Aufgaben:
A. An wessen Seite haben die Kurden laut der Rede zu Nordsyrien gegen den sogenannten islamischen Staat gekämpft?
B. Gib bitte einen Abschnitt der Rede zu Nordsyrien wortgetreu wieder: Fang bei den Worten "Bijan Djir-Sarai im" an und hör nach "der betroffenen Region." auf.

Bijan Djir-Sarai

Plenarrede anlässlich des Angriffs der Türkei auf Nordsyrien

Bijan Djir-Sarai im deutschen Bundestag

Die Kurden haben in Nordsyrien an der Seite der USA gegen den sogenannten islamischen Staat gekämpft. Ohne die Unterstützung der syrischen Kurden hätte der IS nicht so schnell besiegt werden können. Seit einer Woche müssen wir nun entsetzt zusehen wie das türkische Militär einen blutigen Angriffskrieg gegen die in Nordsyrien lebenden Kurden führt.

Die Offensive des sogenannten Bündnispartners Türkei erfolgt dabei weder durch ein Mandat der NATO noch der Vereinten Nationen. Sie richtet sich nicht gegen den Terrorismus, sie richtet sich gegen die Menschen in der betroffenen Region.

Einträge aus einem Datensatz
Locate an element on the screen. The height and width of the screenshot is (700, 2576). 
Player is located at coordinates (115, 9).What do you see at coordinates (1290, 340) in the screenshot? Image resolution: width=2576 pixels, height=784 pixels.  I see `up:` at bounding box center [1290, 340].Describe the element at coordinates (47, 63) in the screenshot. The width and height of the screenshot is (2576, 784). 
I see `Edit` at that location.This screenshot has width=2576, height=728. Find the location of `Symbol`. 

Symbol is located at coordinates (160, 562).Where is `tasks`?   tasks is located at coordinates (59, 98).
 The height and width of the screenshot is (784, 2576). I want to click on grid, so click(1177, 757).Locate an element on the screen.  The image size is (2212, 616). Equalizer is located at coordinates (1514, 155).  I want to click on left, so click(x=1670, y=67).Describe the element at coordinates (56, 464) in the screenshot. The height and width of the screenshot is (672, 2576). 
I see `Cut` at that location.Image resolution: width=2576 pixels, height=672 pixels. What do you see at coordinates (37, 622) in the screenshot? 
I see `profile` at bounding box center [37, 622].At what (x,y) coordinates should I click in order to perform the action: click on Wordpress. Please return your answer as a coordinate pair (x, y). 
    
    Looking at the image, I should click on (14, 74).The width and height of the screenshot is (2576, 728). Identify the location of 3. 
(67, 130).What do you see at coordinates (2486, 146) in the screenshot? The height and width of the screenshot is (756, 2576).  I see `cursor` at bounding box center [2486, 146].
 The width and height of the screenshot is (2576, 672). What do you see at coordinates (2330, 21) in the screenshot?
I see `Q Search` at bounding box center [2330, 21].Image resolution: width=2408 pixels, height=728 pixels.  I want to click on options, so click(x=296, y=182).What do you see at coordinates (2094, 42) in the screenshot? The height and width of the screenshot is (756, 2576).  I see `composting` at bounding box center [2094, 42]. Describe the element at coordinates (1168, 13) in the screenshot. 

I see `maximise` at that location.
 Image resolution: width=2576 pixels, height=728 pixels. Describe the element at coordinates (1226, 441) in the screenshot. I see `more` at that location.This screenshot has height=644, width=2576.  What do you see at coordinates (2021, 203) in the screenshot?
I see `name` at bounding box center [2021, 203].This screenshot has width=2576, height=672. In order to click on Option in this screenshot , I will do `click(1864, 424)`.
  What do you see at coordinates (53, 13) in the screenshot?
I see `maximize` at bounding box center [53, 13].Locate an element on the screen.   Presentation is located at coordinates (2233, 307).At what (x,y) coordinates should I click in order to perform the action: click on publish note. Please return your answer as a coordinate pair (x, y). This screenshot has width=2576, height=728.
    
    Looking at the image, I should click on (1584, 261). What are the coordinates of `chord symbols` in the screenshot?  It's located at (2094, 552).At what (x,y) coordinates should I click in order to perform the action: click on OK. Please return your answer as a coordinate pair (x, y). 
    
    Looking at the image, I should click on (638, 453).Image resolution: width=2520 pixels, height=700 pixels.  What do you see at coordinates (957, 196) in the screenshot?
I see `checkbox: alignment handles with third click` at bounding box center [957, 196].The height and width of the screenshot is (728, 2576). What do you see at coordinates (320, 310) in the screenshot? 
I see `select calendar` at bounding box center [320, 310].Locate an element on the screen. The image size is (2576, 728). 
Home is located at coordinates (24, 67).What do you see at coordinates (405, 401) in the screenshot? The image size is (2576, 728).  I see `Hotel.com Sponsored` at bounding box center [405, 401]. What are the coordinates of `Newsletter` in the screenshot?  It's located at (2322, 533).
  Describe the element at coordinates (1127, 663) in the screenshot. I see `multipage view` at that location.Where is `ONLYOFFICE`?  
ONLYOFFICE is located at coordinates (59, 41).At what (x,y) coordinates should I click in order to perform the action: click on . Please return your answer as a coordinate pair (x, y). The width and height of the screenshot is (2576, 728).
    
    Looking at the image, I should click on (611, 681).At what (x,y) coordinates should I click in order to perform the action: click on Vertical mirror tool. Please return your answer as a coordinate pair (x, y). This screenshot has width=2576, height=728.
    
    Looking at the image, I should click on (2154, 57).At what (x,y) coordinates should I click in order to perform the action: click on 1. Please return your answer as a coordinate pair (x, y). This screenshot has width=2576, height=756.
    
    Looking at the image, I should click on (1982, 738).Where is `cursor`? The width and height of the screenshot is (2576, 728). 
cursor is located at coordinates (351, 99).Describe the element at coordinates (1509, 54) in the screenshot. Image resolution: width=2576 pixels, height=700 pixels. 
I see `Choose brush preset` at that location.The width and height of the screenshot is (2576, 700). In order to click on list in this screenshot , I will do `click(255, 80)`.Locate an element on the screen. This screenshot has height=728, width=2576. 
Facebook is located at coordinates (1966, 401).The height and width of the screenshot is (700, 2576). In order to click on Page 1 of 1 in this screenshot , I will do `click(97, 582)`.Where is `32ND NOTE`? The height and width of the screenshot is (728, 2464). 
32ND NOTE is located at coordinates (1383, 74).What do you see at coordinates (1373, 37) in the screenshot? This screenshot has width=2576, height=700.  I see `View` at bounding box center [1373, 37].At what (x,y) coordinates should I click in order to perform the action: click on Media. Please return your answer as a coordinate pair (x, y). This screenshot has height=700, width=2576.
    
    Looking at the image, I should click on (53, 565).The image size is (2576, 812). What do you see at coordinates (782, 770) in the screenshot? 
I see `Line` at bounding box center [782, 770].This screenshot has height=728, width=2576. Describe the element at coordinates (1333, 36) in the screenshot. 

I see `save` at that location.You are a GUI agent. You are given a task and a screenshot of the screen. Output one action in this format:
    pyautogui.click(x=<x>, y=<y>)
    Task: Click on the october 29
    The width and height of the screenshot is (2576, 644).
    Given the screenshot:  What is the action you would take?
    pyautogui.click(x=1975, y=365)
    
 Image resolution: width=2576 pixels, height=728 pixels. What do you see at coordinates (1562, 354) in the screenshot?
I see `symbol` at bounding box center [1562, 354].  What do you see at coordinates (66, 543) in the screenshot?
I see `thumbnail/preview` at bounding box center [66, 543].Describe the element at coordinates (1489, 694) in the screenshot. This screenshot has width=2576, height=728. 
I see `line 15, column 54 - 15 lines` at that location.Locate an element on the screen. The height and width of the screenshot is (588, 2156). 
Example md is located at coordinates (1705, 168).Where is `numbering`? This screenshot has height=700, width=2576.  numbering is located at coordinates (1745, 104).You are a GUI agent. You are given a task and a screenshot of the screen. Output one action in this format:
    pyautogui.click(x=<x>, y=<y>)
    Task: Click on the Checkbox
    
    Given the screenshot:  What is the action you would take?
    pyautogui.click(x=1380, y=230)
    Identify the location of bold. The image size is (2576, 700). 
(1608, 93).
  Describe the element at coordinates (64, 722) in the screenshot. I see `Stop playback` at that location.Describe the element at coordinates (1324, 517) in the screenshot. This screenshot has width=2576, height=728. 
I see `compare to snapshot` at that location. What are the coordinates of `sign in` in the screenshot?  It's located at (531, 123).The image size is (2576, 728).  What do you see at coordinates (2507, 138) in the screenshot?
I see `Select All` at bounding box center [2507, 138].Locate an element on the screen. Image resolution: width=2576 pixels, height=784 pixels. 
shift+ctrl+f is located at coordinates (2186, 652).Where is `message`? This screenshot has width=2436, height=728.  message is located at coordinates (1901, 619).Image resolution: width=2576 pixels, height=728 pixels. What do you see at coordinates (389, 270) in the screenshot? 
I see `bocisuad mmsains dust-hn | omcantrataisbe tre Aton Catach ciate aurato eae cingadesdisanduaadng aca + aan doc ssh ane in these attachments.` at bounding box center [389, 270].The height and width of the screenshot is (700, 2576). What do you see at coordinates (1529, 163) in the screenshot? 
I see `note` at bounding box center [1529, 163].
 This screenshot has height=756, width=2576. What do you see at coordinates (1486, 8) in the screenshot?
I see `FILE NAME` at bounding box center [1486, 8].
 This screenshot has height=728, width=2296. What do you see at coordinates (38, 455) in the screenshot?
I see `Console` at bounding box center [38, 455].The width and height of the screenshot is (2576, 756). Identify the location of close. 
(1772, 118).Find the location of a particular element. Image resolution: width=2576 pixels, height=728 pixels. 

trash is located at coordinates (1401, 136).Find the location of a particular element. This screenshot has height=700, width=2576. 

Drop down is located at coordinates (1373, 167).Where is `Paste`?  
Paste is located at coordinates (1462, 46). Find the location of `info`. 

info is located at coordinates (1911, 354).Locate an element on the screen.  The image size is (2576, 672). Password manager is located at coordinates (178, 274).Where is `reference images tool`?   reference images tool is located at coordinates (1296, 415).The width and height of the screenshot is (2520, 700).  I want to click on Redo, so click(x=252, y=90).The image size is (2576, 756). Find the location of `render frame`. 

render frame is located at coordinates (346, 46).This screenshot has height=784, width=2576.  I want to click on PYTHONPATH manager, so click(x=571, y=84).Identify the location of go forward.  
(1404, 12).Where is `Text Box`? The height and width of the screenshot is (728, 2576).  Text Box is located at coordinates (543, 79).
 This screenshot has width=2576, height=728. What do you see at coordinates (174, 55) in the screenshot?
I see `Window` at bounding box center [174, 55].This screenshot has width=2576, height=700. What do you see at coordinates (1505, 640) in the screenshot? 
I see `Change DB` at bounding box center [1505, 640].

Lösungen pro Aufgabe:
A. An der Seite der USA.

B.
Bijan Djir-Sarai im deutschen Bundestag

Die Kurden haben in Nordsyrien an der Seite der USA gegen den sogenannten islamischen Staat gekämpft. Ohne die Unterstützung der syrischen Kurden hätte der IS nicht so schnell besiegt werden können. Seit einer Woche müssen wir nun entsetzt zusehen wie das türkische Militär einen blutigen Angriffskrieg gegen die in Nordsyrien lebenden Kurden führt.

Die Offensive des sogenannten Bündnispartners Türkei erfolgt dabei weder durch ein Mandat der NATO noch der Vereinten Nationen. Sie richtet sich nicht gegen den Terrorismus, sie richtet sich gegen die Menschen in der betroffenen Region.